### PASSAGE
Hinkan, kolikolikolikolifejsan / Kinkan koh, kinkan koh

Hinkan, kolikolikolikolifejsan / Kinkan koh, kinkan koh

Ava, illa shava / O illa shava / Kolifejs!

Ava, illa shava / O illa shava / Kolifejs!

Tjolafalla, tjolafalla!

Phoneticized to English (earliest documented version 1952; many other variations in spelling and phonemes exist):

Ging gang, goolie goolie goolie goolie watcha / Ging gang goo, Ging gang goo

Ging gang, goolie goolie goolie goolie watcha / Ging gang goo, Ging gang goo

Heyla, heyla sheyla / Heyla sheyla / Heyla, ho!

Heyla, heyla sheyla / Heyla sheyla / Heyla, ho!

Shallawalla, shallawalla! / Shallawalla, shallawalla!

Oompah-oompah! / Oompah-oompah!

==Versions==
Probably the earliest commercial recording of the song, entitled "Kinkan" and performed by the Lyran and Gleeklubben societies of New York, was released by the Columbia Phonograph Company in 1926.

In 1969, a version was recorded by British comedic group The Scaffold. Released as a single, "Gin Gan Goolie" reached number 38 on the UK Singles Chart.

In 1991 Dorothy Unterschutz, a Scout Leader from Edmonton, Canada, wrote a dramatization of the song in the form of a tale named "The Great Grey Ghost Elephant". It was published in Scouts Canada's The Leader magazine in the 1991 June–July issue (p. 7).

### TASK REQUIREMENTS
• A. Repeat part of the song passage word for word, beginning at the words "Shallawalla, shallawalla! /" and stopping after "UK Singles Chart.".
• B. According to the song passage, what position did The Scaffold's single "Gin Gan Goolie" reach on the UK Singles Chart?
• C. Can you turn the paragraph of the song passage that opens "In 1991 Dorothy Unterschutz" into a short list of its main facts?
The lines that follow are separate material and are unrelated to the song passage.

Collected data
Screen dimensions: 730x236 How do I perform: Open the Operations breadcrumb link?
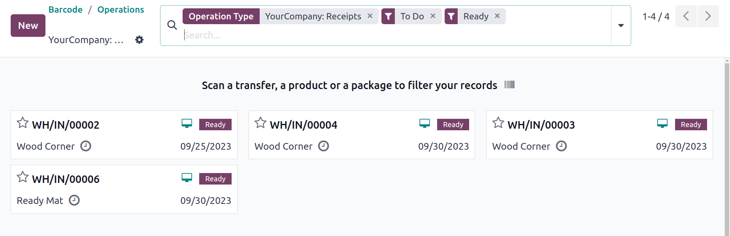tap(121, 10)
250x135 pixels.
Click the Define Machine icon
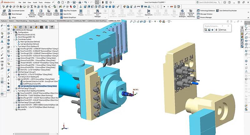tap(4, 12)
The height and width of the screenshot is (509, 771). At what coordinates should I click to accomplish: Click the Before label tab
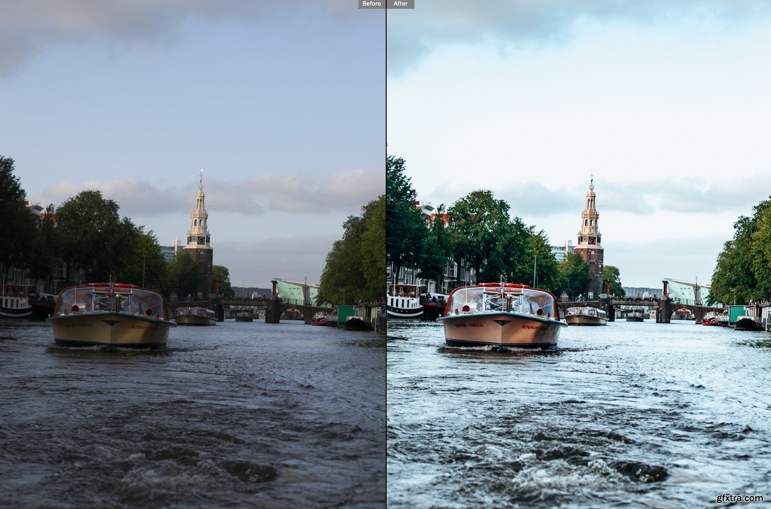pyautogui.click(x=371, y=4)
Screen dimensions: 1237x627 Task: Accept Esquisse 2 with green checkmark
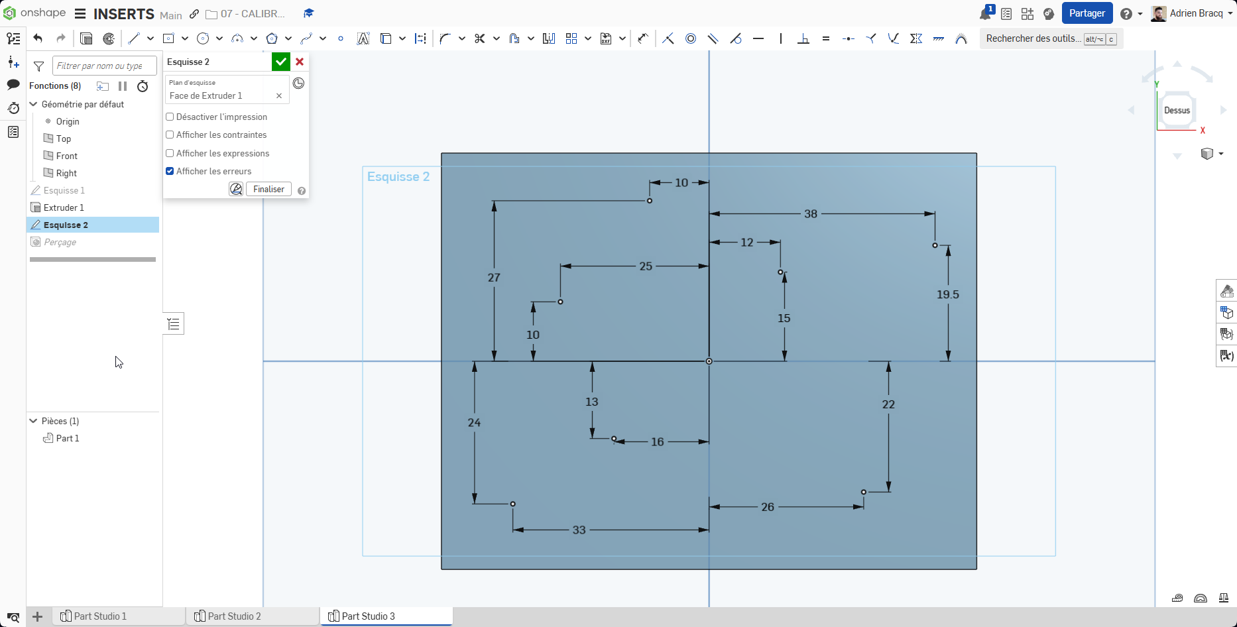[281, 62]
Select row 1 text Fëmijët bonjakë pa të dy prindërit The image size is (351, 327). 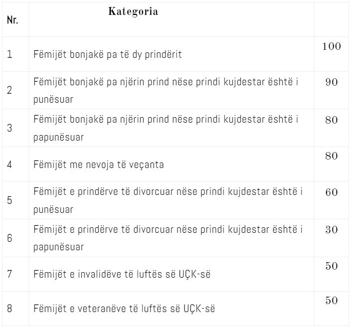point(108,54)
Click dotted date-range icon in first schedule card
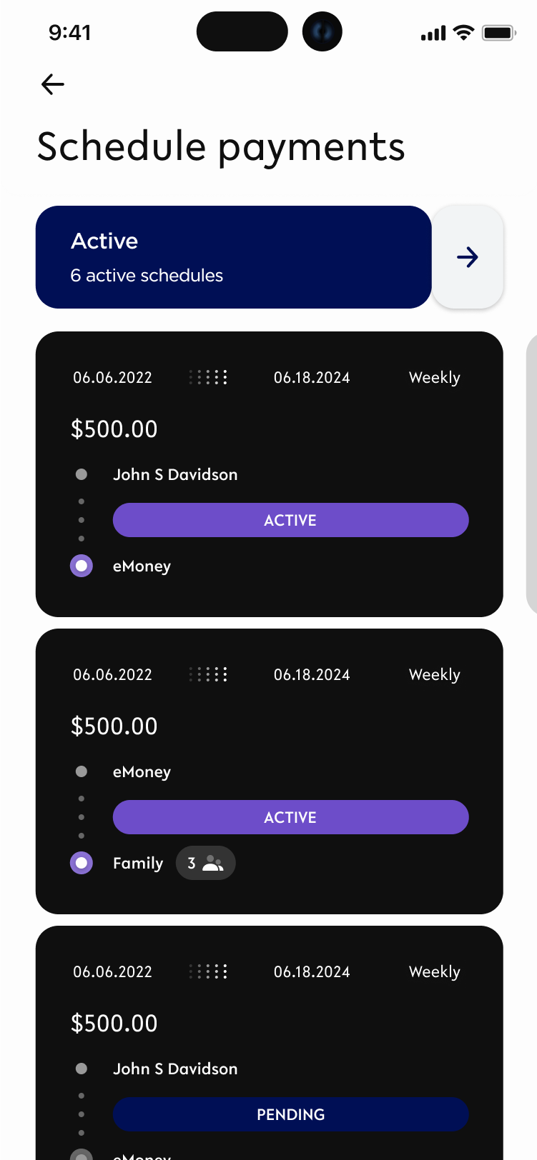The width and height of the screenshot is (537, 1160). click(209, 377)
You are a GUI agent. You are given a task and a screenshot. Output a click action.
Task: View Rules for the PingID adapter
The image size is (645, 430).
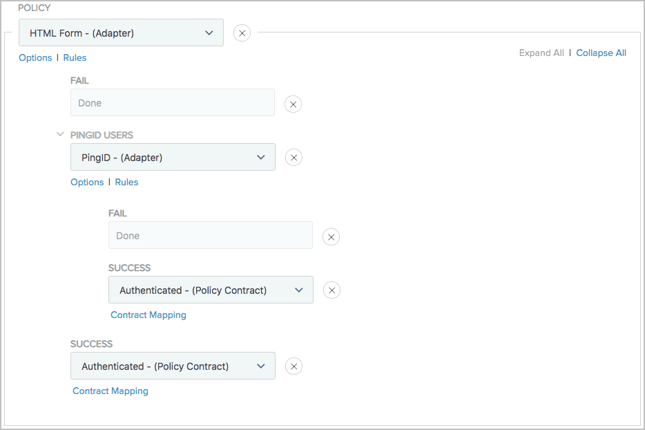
--
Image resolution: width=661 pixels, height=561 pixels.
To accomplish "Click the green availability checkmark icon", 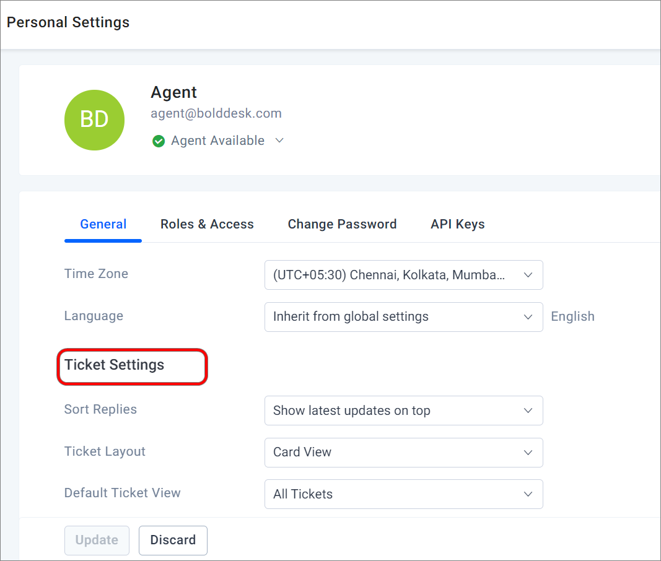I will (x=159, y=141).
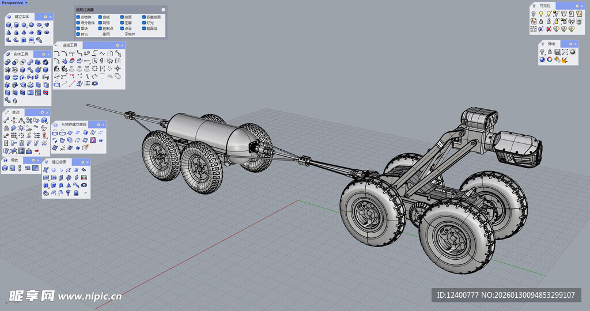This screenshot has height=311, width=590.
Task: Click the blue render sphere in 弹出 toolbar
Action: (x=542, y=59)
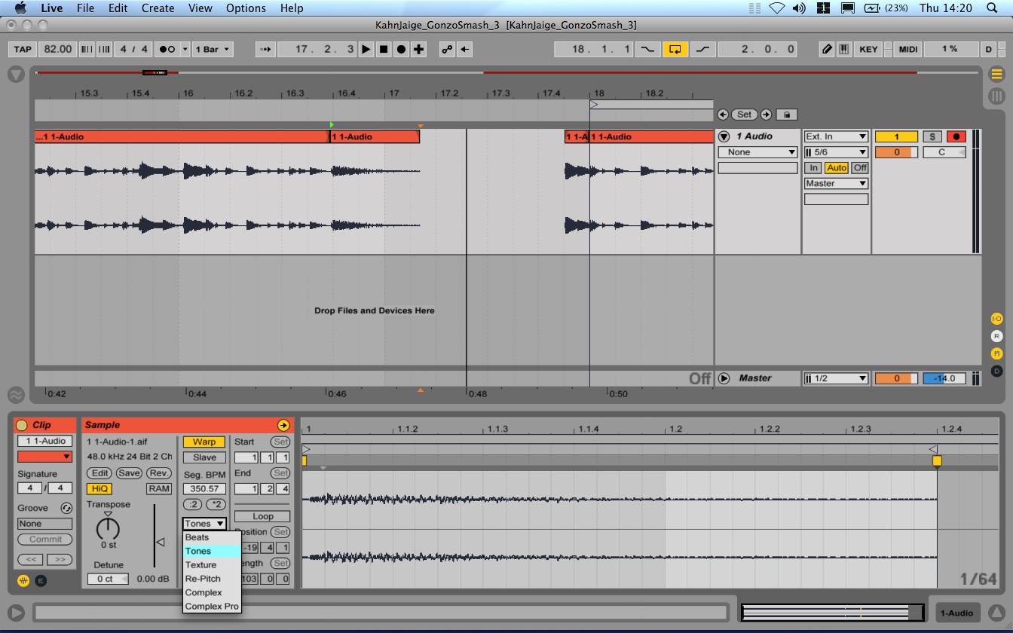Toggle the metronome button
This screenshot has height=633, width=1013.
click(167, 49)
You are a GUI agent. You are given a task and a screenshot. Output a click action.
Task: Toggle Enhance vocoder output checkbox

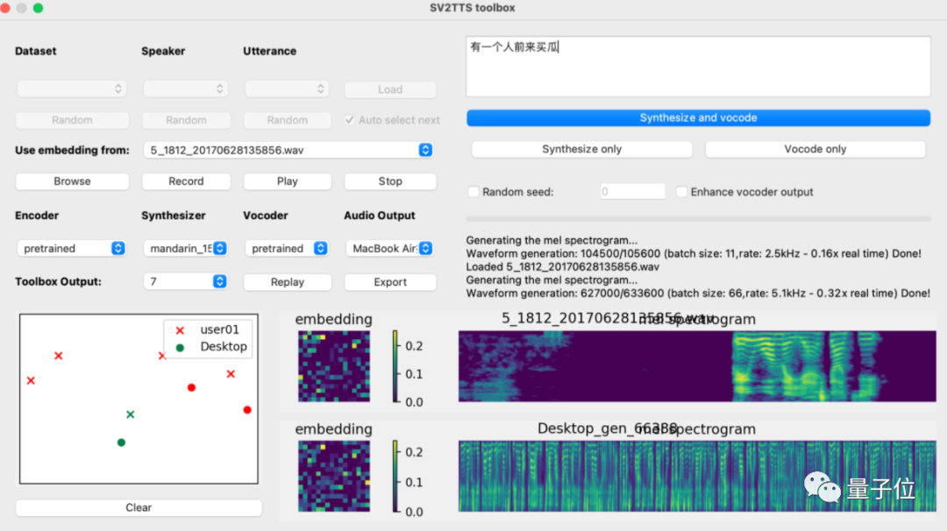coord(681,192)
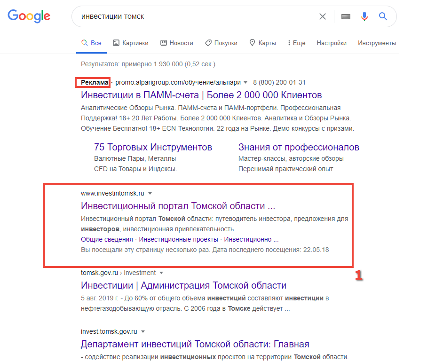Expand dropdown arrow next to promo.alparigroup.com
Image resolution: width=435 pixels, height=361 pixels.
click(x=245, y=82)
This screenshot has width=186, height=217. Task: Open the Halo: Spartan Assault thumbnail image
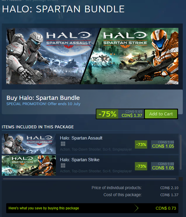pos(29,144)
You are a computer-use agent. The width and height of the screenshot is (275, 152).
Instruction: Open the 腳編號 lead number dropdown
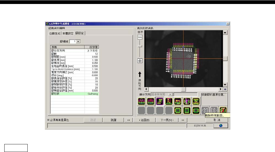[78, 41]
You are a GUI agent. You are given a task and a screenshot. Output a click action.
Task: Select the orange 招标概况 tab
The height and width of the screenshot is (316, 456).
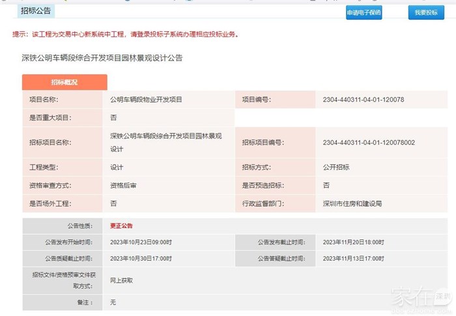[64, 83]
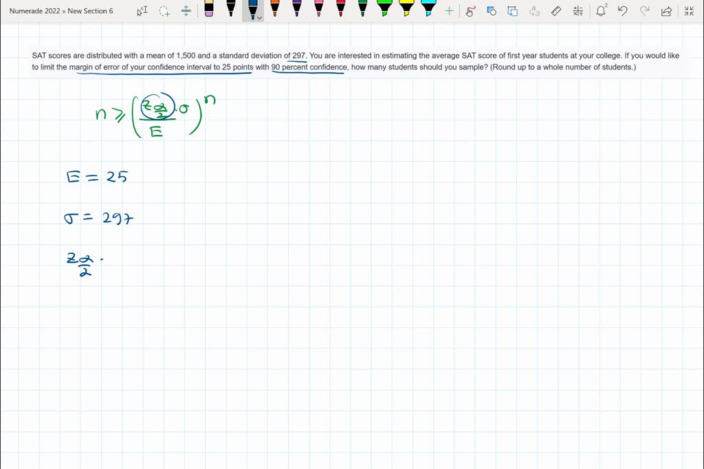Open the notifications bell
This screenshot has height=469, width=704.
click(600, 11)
==
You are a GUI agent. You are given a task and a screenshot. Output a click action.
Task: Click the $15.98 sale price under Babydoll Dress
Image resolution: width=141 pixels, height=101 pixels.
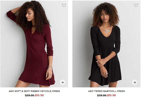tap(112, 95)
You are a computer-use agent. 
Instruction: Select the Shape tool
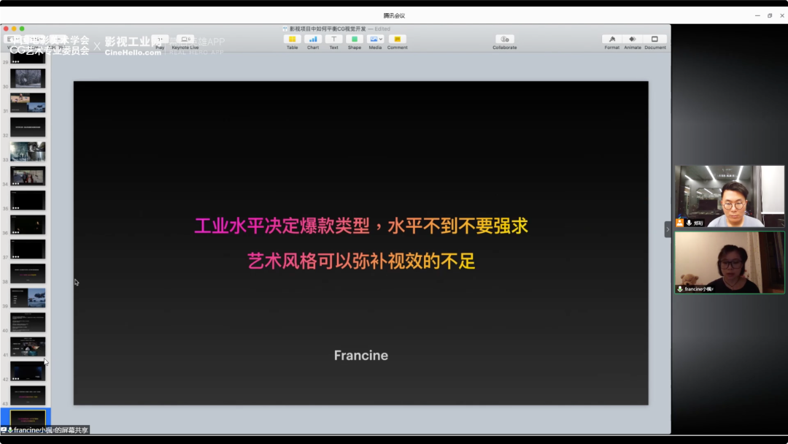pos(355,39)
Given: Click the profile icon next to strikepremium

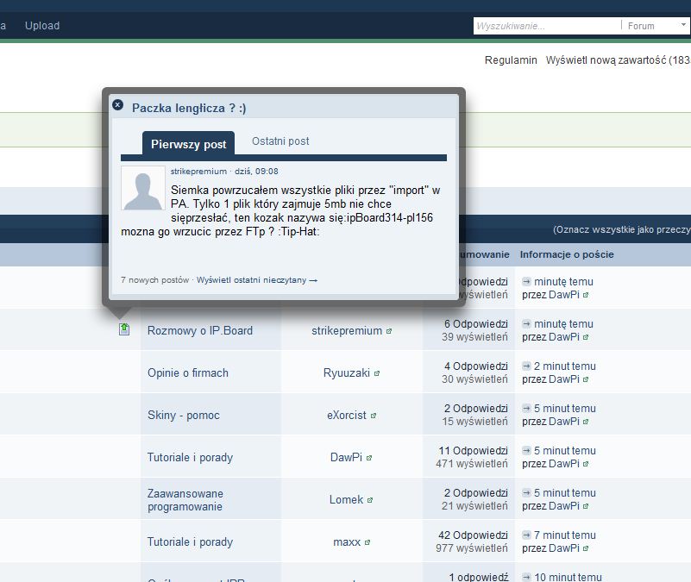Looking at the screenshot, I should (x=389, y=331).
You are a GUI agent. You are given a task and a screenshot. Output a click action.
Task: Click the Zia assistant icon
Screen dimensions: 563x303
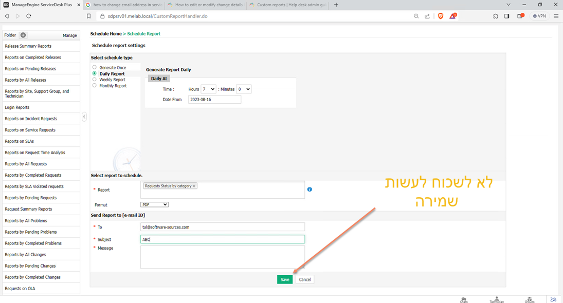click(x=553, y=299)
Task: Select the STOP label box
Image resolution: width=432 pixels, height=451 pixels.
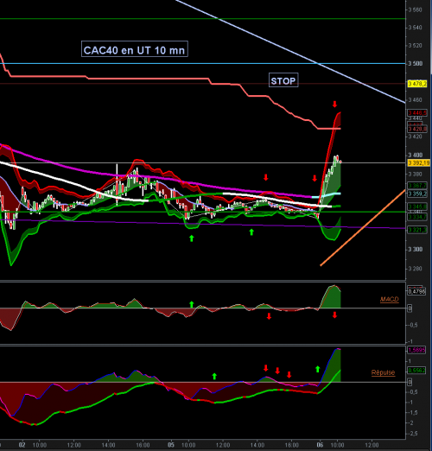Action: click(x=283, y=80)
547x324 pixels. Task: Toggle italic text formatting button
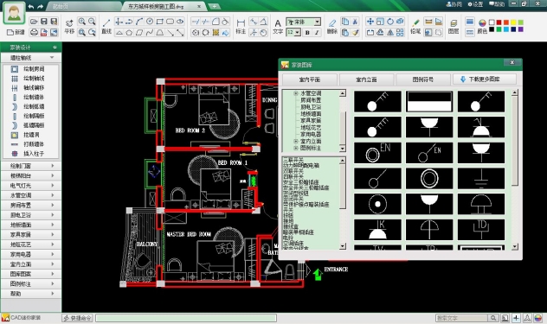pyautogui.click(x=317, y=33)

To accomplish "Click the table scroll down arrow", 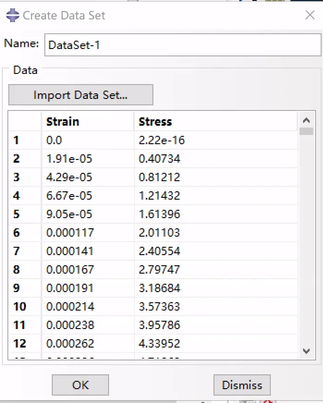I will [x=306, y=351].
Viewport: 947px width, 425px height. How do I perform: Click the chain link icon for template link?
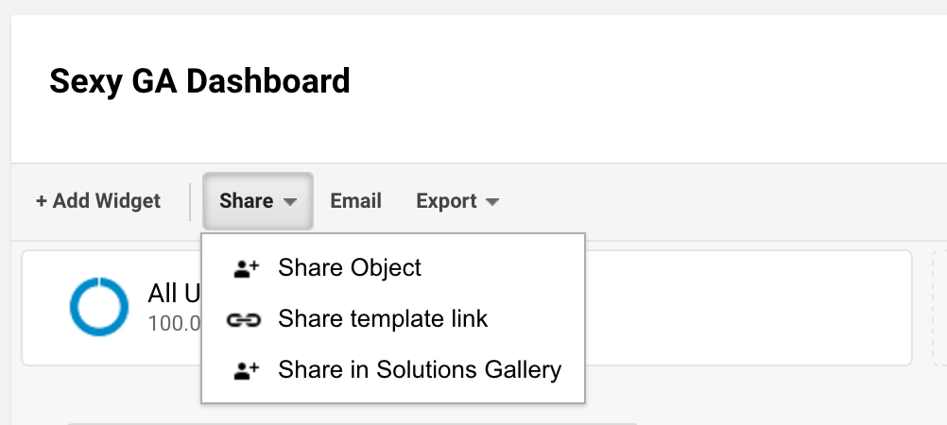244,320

### ANSWERS TO THE EXERCISES
• A.
Shallawalla, shallawalla! / Shallawalla, shallawalla!

Oompah-oompah! / Oompah-oompah!

==Versions==
Probably the earliest commercial recording of the song, entitled "Kinkan" and performed by the Lyran and Gleeklubben societies of New York, was released by the Columbia Phonograph Company in 1926.

In 1969, a version was recorded by British comedic group The Scaffold. Released as a single, "Gin Gan Goolie" reached number 38 on the UK Singles Chart.

• B. Number 38.

• C.
- Author: Dorothy Unterschutz, a Scout Leader from Edmonton, Canada
- Year written: 1991
- Work: a dramatization of the song as a tale, "The Great Grey Ghost Elephant"
- Published in: Scouts Canada's The Leader magazine, June–July 1991 issue, page 7